| Exercise aim |
Collect all lines from the records below that include the word "each".

| Data shown |
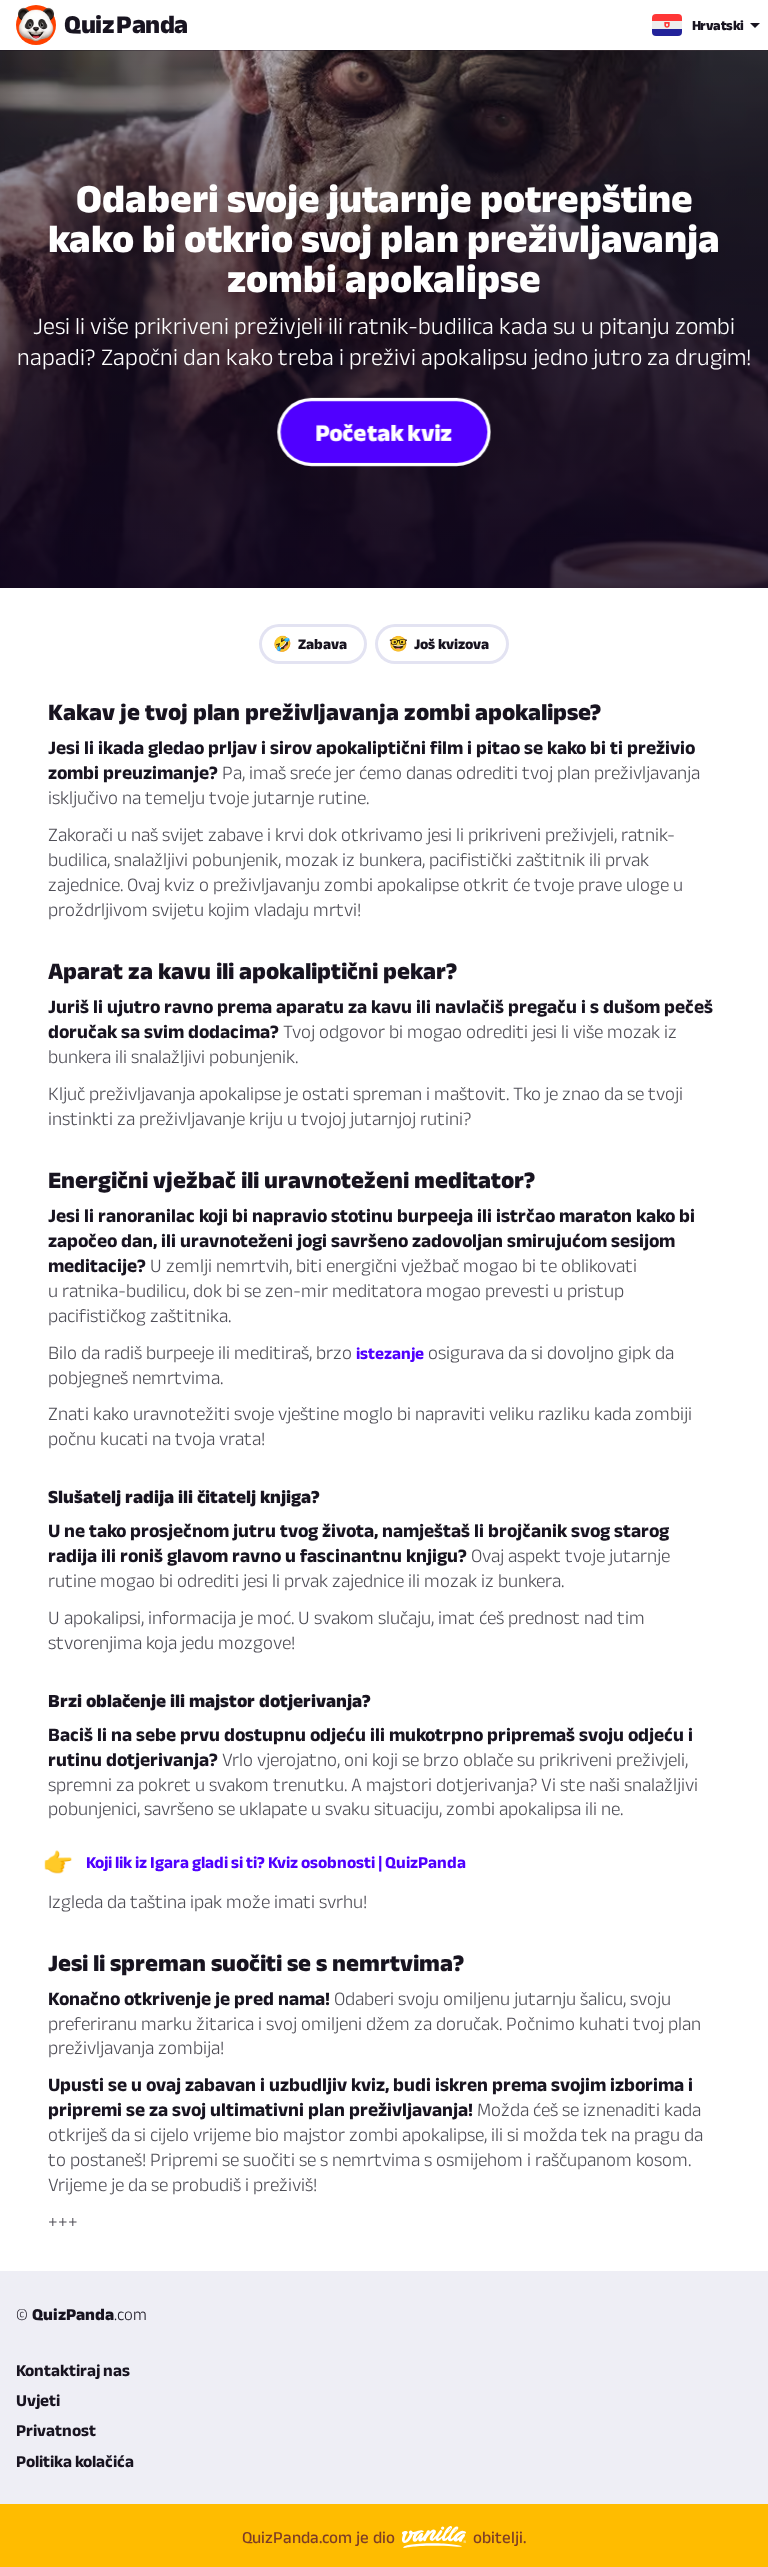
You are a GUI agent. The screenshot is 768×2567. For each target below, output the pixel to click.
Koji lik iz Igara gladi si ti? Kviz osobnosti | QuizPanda (276, 1862)
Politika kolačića (75, 2461)
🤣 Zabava (310, 643)
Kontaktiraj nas (73, 2370)
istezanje (390, 1353)
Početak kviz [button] (384, 432)
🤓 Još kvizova (439, 643)
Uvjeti (38, 2400)
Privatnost (56, 2430)
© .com (81, 2314)
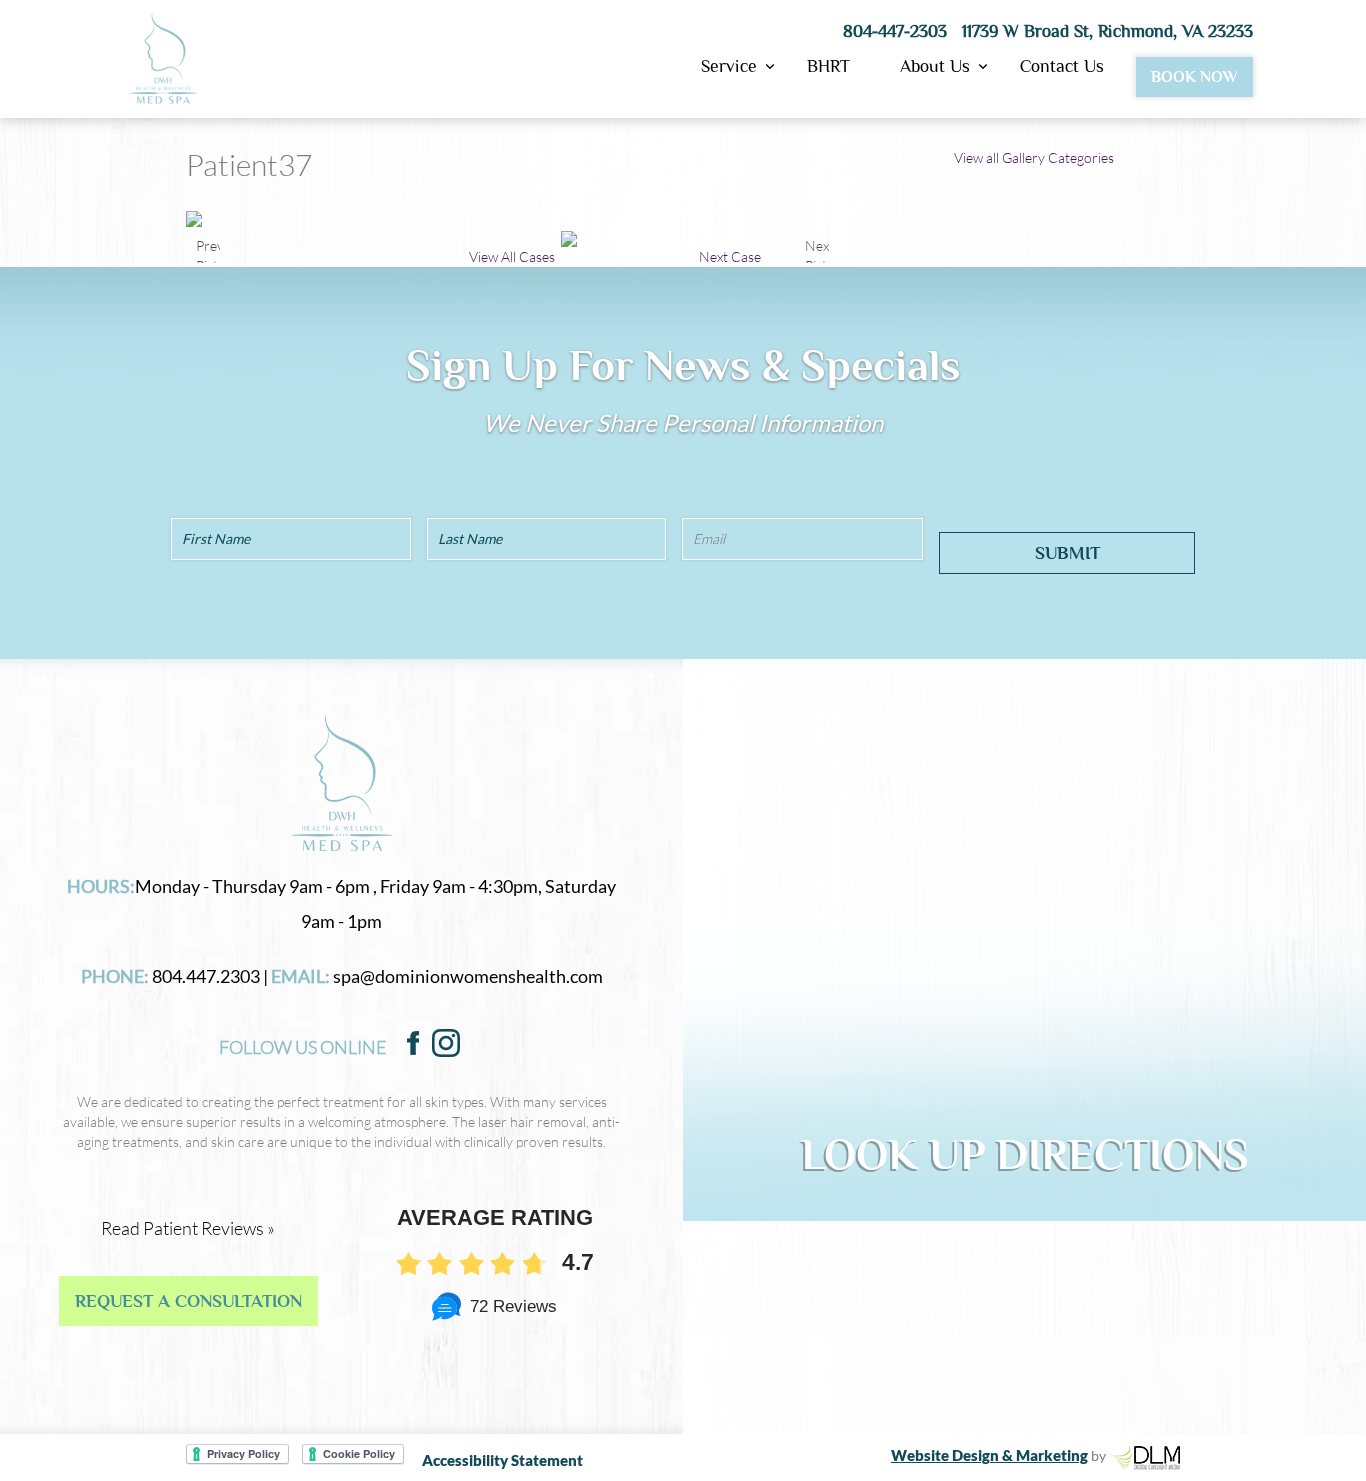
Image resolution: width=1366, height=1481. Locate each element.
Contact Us (1062, 67)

| Solution |
You are a GUI agent. The screenshot is 768×2567. For each target below, output the pixel to click.
Image resolution: width=1366, height=1481. Locate each element.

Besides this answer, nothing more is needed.